Communist Party third plenum
The Chinese Communist Party's third plenum of the 18th Party Congress traditionally sets the economic tone for the Chinese government's next five-year term.
Petitioners 'living in fear' as police crackdown ahead of third plenum
Police and local governments across the mainland have been rounding up petitioners, keeping activists under close watch and warning rights lawyers to keep a low profile as security is stepped up ahead of the Communist Party Central Committee’s third plenary meeting that begins on Saturday.
Large numbers of petitioners from across the country, wishing to bring their grievances to the attention of party leaders, have congregated in the capital in recent days ahead of the key four-day meeting where key decisions on the country’s future are expected to be made.
Since early imperial times, petitioning has been a traditional means for people to voice their grievances to officials. In modern times, it is more often a last recourse when attempts to seek redress through the legal system are unsuccessful.
Petitioners said that thousands of people had been detained by police or held at “black jails” – usually flats or hotels but sometimes much larger unofficial detention centres on the outskirts of Beijing where petitioners are held until they are sent back to their home provinces.
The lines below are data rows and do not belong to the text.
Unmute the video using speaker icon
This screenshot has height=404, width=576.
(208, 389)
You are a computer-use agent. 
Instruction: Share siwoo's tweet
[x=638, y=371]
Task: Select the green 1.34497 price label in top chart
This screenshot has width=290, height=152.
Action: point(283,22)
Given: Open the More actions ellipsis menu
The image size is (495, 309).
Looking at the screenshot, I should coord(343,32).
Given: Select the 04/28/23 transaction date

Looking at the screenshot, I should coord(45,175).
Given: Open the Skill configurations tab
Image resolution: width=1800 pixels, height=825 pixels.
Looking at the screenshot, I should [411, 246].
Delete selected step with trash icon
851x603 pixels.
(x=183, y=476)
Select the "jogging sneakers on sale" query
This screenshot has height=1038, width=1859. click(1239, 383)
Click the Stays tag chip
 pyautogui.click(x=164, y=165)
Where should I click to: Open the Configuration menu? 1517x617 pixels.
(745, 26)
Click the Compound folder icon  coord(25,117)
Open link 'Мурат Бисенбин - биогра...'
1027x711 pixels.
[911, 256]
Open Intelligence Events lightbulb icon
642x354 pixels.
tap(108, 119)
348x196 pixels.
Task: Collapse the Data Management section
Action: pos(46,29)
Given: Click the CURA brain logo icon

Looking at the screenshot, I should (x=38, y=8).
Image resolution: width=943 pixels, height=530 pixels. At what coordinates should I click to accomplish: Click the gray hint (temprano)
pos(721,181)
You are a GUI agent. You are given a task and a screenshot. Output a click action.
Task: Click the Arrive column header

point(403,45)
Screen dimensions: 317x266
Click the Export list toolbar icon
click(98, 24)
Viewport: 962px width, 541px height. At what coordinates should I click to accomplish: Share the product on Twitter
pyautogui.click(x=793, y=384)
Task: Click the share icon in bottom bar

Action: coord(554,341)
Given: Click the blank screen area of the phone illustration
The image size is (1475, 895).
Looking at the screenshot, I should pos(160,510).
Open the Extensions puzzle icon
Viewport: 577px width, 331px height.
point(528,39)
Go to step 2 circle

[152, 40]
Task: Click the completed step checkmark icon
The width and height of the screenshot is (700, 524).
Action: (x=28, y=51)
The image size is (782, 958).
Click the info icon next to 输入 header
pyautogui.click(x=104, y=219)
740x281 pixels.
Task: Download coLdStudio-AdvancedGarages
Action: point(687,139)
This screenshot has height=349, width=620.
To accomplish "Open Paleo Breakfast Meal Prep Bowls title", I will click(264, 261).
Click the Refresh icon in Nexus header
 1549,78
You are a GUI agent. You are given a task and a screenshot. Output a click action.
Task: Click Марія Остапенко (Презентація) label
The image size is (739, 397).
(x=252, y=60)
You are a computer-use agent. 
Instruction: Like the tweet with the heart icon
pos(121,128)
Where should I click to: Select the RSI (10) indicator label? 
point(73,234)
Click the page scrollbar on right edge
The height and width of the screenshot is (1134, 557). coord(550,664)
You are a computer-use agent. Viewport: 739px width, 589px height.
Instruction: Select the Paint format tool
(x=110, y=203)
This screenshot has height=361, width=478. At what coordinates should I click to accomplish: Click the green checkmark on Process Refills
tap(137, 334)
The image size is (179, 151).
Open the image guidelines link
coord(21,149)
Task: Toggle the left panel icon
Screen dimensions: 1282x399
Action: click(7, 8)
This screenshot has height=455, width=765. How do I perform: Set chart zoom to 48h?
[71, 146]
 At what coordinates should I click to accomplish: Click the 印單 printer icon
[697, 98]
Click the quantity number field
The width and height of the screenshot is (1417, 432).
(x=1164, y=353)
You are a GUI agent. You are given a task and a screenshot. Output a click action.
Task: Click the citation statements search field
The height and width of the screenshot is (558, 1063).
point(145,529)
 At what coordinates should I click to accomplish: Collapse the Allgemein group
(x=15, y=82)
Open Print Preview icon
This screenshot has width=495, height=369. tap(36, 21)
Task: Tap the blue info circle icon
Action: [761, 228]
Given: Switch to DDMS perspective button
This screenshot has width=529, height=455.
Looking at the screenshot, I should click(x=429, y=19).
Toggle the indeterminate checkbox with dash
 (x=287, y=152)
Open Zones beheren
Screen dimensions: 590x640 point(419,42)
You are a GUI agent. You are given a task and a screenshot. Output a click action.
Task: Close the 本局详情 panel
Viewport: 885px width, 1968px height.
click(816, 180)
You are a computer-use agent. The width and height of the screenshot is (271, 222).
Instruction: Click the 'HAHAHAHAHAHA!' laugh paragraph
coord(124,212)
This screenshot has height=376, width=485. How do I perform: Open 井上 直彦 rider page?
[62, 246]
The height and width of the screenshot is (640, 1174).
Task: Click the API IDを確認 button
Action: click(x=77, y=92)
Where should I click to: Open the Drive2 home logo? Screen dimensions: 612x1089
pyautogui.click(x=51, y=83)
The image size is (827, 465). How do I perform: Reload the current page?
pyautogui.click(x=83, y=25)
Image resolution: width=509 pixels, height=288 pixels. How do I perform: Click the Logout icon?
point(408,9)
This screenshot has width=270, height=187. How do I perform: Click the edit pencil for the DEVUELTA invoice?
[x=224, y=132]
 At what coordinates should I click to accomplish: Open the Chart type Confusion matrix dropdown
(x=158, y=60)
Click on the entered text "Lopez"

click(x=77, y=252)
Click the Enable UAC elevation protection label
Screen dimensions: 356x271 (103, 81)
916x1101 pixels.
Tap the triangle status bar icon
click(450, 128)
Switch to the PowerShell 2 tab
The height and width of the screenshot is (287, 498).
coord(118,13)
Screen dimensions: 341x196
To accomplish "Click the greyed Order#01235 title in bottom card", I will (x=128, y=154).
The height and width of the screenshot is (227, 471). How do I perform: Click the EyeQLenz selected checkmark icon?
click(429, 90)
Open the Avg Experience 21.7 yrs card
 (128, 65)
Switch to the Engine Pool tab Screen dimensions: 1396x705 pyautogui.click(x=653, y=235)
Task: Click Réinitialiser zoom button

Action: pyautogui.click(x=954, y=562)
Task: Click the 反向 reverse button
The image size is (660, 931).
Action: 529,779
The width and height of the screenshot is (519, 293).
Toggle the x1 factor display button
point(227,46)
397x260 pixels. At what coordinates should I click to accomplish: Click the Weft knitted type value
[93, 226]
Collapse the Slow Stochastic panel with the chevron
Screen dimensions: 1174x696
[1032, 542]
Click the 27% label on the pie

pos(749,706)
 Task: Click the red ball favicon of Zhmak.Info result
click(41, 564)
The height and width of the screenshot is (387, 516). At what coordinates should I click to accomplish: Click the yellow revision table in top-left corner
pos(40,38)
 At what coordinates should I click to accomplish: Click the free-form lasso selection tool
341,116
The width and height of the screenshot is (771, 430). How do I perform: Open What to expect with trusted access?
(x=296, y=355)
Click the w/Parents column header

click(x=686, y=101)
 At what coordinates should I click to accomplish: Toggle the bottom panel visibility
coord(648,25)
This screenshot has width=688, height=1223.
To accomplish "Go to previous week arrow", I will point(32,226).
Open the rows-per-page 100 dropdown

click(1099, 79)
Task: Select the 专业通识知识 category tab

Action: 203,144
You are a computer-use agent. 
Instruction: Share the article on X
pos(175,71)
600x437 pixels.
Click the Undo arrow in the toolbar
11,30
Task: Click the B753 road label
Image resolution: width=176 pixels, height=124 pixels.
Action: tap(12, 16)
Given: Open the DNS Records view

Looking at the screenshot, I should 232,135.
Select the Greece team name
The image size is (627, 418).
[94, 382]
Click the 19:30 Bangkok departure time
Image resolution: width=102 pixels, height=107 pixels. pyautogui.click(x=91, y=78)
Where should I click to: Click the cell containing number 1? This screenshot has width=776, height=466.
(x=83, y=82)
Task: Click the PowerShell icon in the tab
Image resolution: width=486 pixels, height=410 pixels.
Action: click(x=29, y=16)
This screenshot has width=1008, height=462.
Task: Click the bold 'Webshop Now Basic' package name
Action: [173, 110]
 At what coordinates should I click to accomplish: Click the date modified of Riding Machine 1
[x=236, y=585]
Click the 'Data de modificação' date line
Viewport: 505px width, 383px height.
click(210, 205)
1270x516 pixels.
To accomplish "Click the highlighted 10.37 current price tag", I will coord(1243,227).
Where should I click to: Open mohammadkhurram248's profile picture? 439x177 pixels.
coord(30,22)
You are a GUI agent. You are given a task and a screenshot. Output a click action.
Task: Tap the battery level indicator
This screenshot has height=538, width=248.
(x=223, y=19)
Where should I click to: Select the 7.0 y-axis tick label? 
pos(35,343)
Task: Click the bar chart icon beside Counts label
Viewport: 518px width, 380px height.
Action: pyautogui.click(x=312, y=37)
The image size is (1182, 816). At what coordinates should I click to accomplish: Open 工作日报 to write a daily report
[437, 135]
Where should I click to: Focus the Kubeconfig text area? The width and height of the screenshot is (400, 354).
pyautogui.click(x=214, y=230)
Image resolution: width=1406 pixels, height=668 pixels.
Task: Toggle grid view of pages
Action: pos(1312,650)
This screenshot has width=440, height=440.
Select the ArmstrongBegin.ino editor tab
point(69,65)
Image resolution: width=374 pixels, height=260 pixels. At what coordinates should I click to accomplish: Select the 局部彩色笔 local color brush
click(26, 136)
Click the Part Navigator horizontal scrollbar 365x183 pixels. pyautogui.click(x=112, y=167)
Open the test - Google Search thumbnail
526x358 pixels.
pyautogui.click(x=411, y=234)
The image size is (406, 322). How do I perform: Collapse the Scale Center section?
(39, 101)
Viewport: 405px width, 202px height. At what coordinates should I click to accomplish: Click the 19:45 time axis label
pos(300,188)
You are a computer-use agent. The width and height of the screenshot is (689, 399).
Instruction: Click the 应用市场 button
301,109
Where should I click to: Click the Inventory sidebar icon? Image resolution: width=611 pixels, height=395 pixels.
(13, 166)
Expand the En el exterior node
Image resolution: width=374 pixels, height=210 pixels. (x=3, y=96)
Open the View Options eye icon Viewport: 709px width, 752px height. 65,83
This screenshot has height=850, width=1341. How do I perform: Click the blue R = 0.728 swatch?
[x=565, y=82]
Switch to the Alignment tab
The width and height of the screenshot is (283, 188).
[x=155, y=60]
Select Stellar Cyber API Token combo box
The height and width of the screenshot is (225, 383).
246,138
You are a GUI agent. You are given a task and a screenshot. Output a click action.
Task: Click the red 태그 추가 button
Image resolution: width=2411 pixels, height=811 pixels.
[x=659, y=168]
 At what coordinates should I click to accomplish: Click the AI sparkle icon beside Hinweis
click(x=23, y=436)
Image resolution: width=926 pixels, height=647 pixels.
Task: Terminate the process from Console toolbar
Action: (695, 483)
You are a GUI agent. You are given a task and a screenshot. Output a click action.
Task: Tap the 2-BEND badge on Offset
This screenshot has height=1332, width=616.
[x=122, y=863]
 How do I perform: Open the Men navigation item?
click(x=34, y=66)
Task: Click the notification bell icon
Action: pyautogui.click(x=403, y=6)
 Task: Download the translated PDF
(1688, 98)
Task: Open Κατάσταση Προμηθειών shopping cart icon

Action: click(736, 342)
Other petitioners had been barred by their local officials from travelling to Beijing, they said.
Petitioners say security in the capital has been tighter during the past week than during other politically sensitive periods such as the National People’s Congress, with squads of police and security officers guarding street corners near Tiananmen Square, train and bus stations and other places where petitioners tend to congregate.
Wu Lijuan, a petitioner from Hubei, said that about 70 redundant state bank workers who went to protest on Tuesday outside Zhongnanhai, the top leadership compound, were rounded up and sent to Majialou, one of the larger black jails.
Wu, who has been sentenced to a laojiao (re-education through labour) camp for a year in 2008, also said thousands of former state bank employees had been sent to another huge black jail, Jiujingzhuang.
Petitioner Li Xiaodong, from Liaoning, said he was hiding at a private residence and dared not stay at guest houses, where petitioners often find themselves arrested when their names turn up on police lists when their identity cards are registered on computers at check in.
“I live in fear for my life, every day,” said the veteran petitioner who has not been home for six years. “Thugs [at home] said they would beat me to death if they saw me again.”
During the past week, state media reported that local authorities had warned officials to be alert ahead of the plenum.
Local television in Tongzhou, on the outskirts of Beijing, reported on Monday that village and township governments should make “anti-terrorism and anti-riot preparations” their priority to “safeguard the capital’s stability”– an apparent reference to the last week’s explosion on Tiananmen Square, which the government said was a terrorist attack.
Authorities in the Western district of the capital said on Friday that local police and officials must check and register the identity papers of all visitors “in every district and every house” to ensure safety and stability.
The Zhanjiang Daily in Guangdong reported on Tuesday that local governments should target petitioners “who are prone to aggressive behaviour” and “keep potential troublemakers under 24-hour surveillance”.
While authorities stopped sending petitioners to loajiao earlier this year, police still place many of them for shorter periods under administrative or criminal detention. Many other petitioners, meanwhile, are sent home for “law education classes” – another form of unauthorised detention that can last for months.
One of them, Wu Jinxiu, said she was held in one for 105 days before being released in June. She was now hiding in a village outside Beijing.
Other activists around the country said they had been placed under stricter surveillance in the past week.
Veteran activist Hu Jia said he had been under house arrest in Beijing since October 29, and was told by police not to post his views online. Liu Feiyue, who runs a human rights website in Hubei, said he had been followed by two people since last Saturday.
Beijing-based dissident He Depu said two guards and a police car parked outside his home while another two officers followed him when he left the house.
Veteran Shanghai activist Mao Hengfeng’s husband said local police told the couple they would be taken away from Shanghai for a “holiday” during the plenum.
Rights lawyer Li Fangping said police told him not to post his opinions on his microblog or talk to overseas media. Lawyer Li Xiongbing wrote on his microblog that he had been told to keep a low-profile and avoid meeting foreigners.
The Beijing Public Security Bureau and the Ministry of Public Security did not respond to requests for comment.